### DOCUMENT EXTRACT
******
[eDebate] Debate is NOT Activism

Kevin Sanchez let_the_american_empire_burn at hotmail.com
Tue Jul 3 00:58:50 CDT 2007


while i agree "[p]eople need to be honest with themselves about the
limitations of the activity of debate in order to avoid obscuring its
potential benefits," i'll defend three claims which run counter to those
found in philogelos' post (accessible here:
http://www.ndtceda.com/pipermail/edebate/2007-June/071440.html) -- (1) focus
on in-round rhetoric needn't entail 'illusions of grandeur', (2) workable
alternatives to conventional topicality needn't 'wreck the competitive
structure', and (3) debate activism needn't 'do absolutely nothing'.

_

1. philogelos: "Why people think that everyone else needs to hear their
speech act no matter how much it nullifies the thousands of hours of
work...is sheer arrogance (or just an attempt to win rounds by skirting the
normal structures of competitiveness, which is even more pathetic)."

ironically, previous to this sentence s/he explains that 'the peculiar
belief' that 'we only learn and challenge ourselves as people by the content
spoken of in the debate round itself' results from 'the desire to justify
the inifinte hours spent on debate work' - yet how a rhetorical
concentration both 'justifies' and 'nullifies' the intense research burden
required by debate isn't as adequately explained as i'd like. calling
debaters who pursue a strategic option 'even more pathetic' seems to
contradict one of the underlying values attributed to debate, while calling
debaters 'arrogant' seems a paradigm case of the non-unique disad.
neverthless i'll try to demonstrate that concentrating on speech-action is
simply another way winning debates, the diastrous impacts of which seem
bombastically over-blown.
******
### GIVEN REQUEST 1
In the debate post, what does the writer say workable alternatives to conventional topicality needn't do?
### GIVEN REQUEST 2
Turn the paragraph of the debate post beginning "while i agree" into a short list that keeps its main facts.
### GIVEN REQUEST 3
Reproduce the debate post word for word, everything from "ironically, previous to" down to "the non-unique disad.".

### DATA SECTION
******
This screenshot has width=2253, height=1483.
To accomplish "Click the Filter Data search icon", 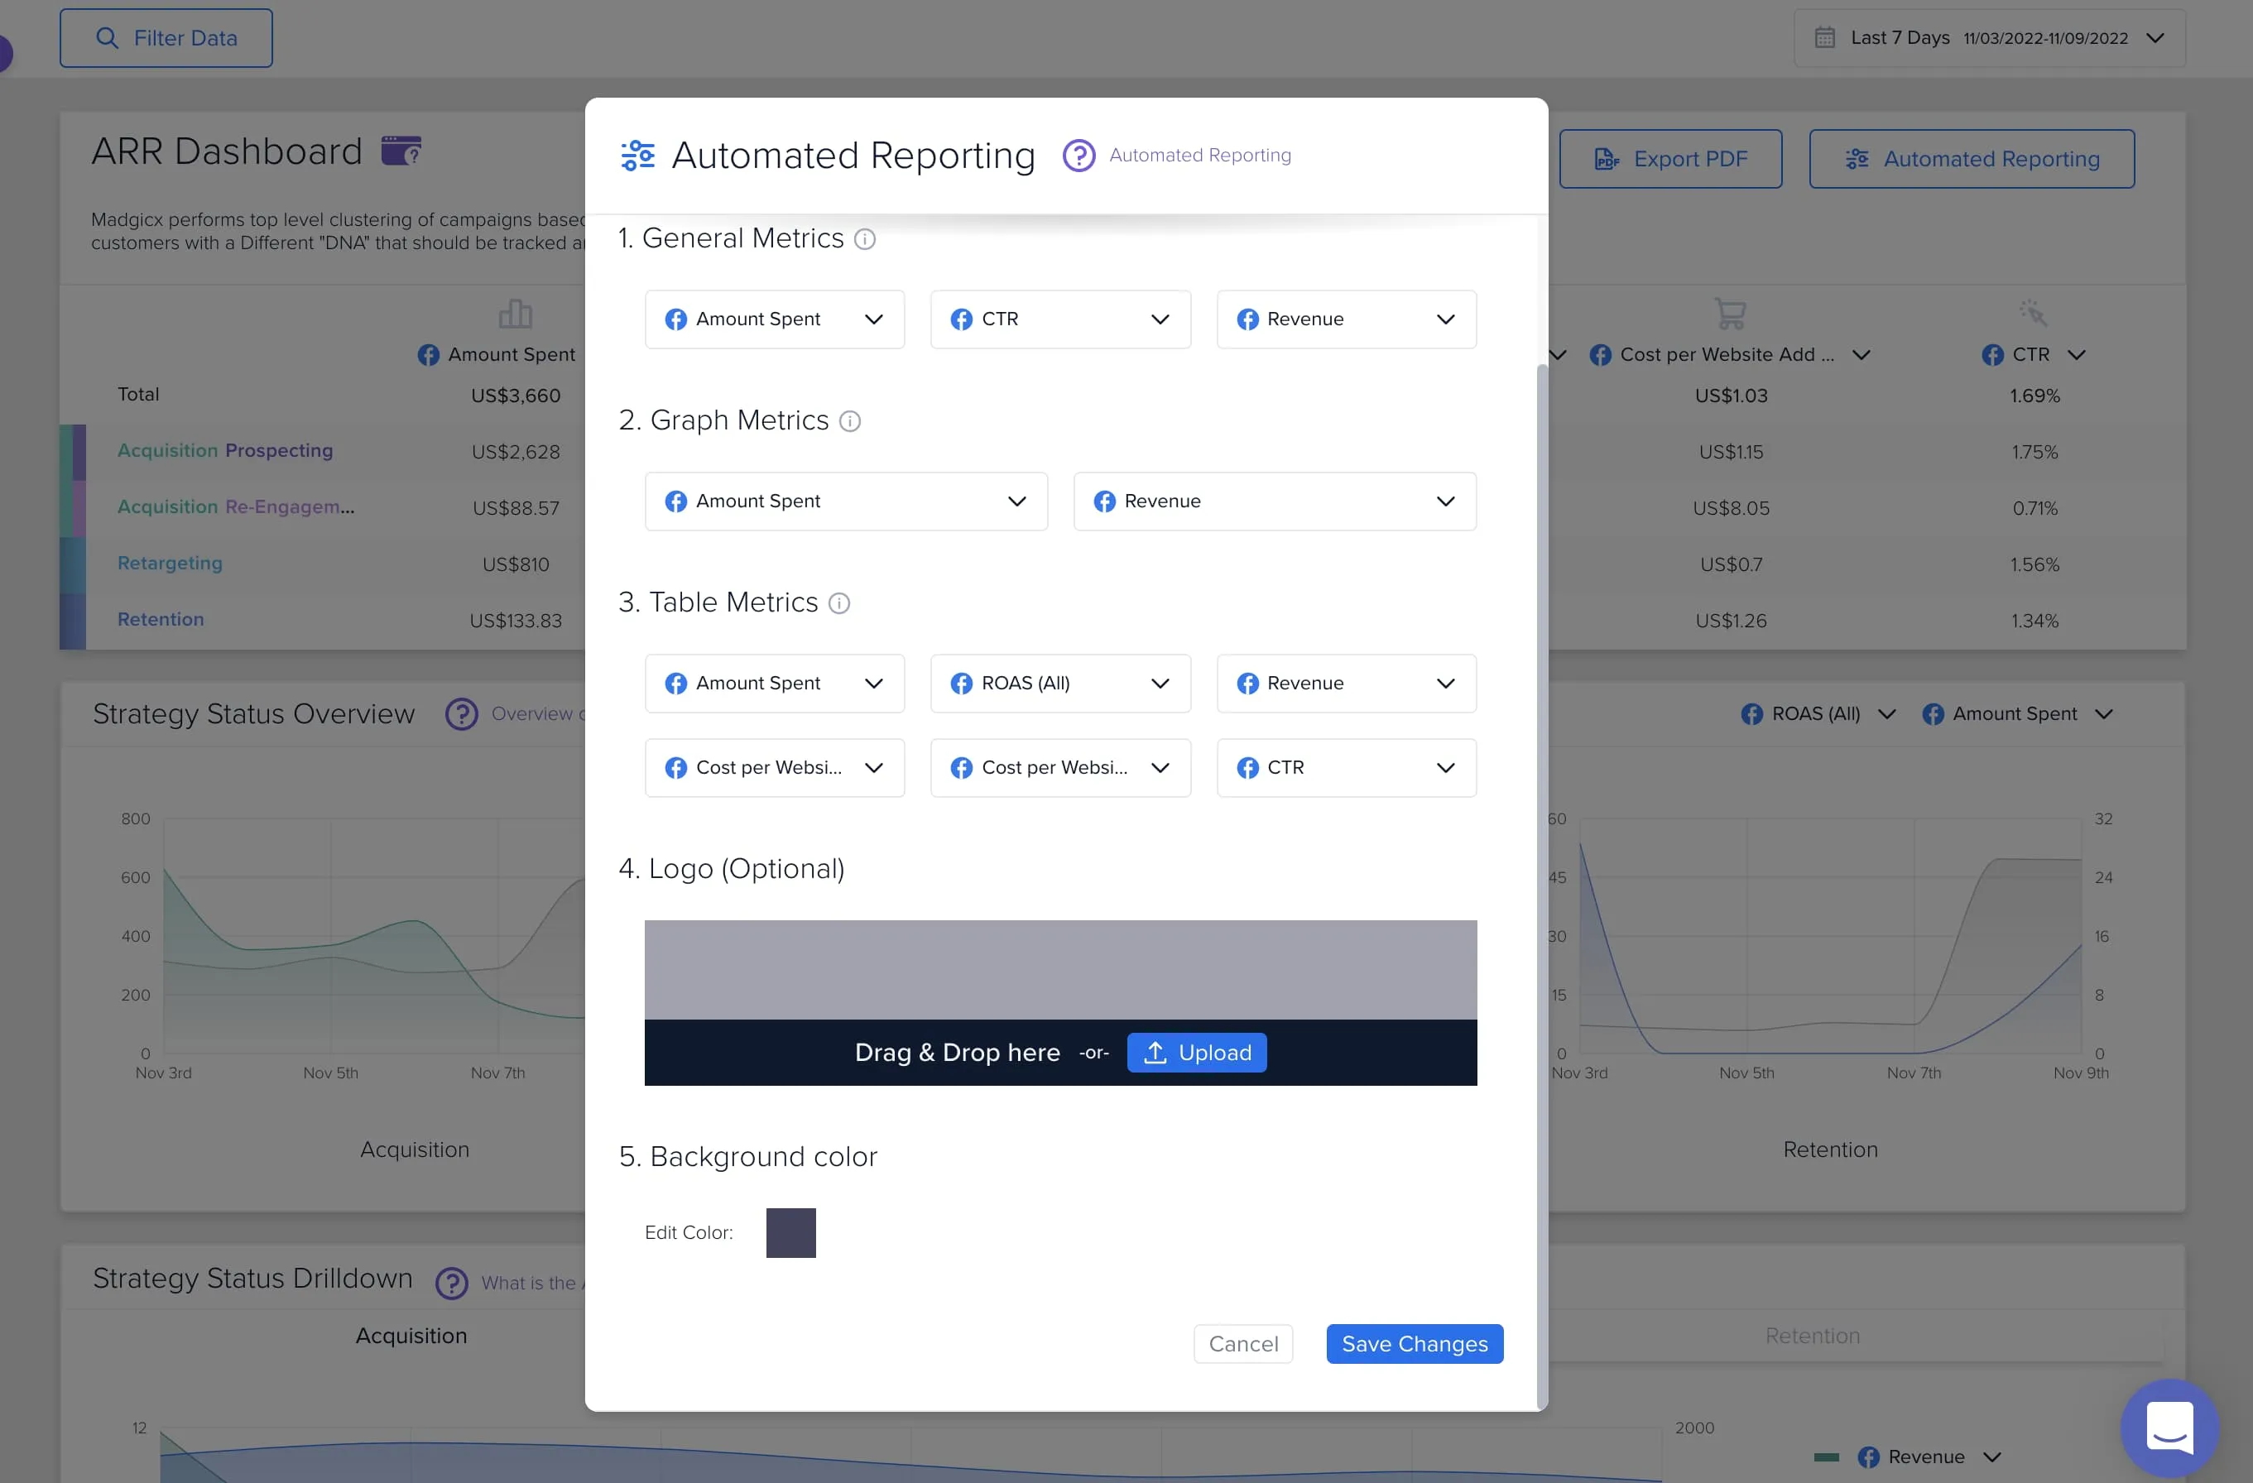I will pos(106,35).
******
### WRITTEN REPLY 1
Wreck the competitive structure.

### WRITTEN REPLY 2
The writer agrees that people should be honest about the limitations of debate so its potential benefits aren't obscured. The writer then defends three claims that run counter to philogelos' post:
- Focus on in-round rhetoric needn't entail "illusions of grandeur."
- Workable alternatives to conventional topicality needn't "wreck the competitive structure."
- Debate activism needn't "do absolutely nothing."

### WRITTEN REPLY 3
ironically, previous to this sentence s/he explains that 'the peculiar
belief' that 'we only learn and challenge ourselves as people by the content
spoken of in the debate round itself' results from 'the desire to justify
the inifinte hours spent on debate work' - yet how a rhetorical
concentration both 'justifies' and 'nullifies' the intense research burden
required by debate isn't as adequately explained as i'd like. calling
debaters who pursue a strategic option 'even more pathetic' seems to
contradict one of the underlying values attributed to debate, while calling
debaters 'arrogant' seems a paradigm case of the non-unique disad.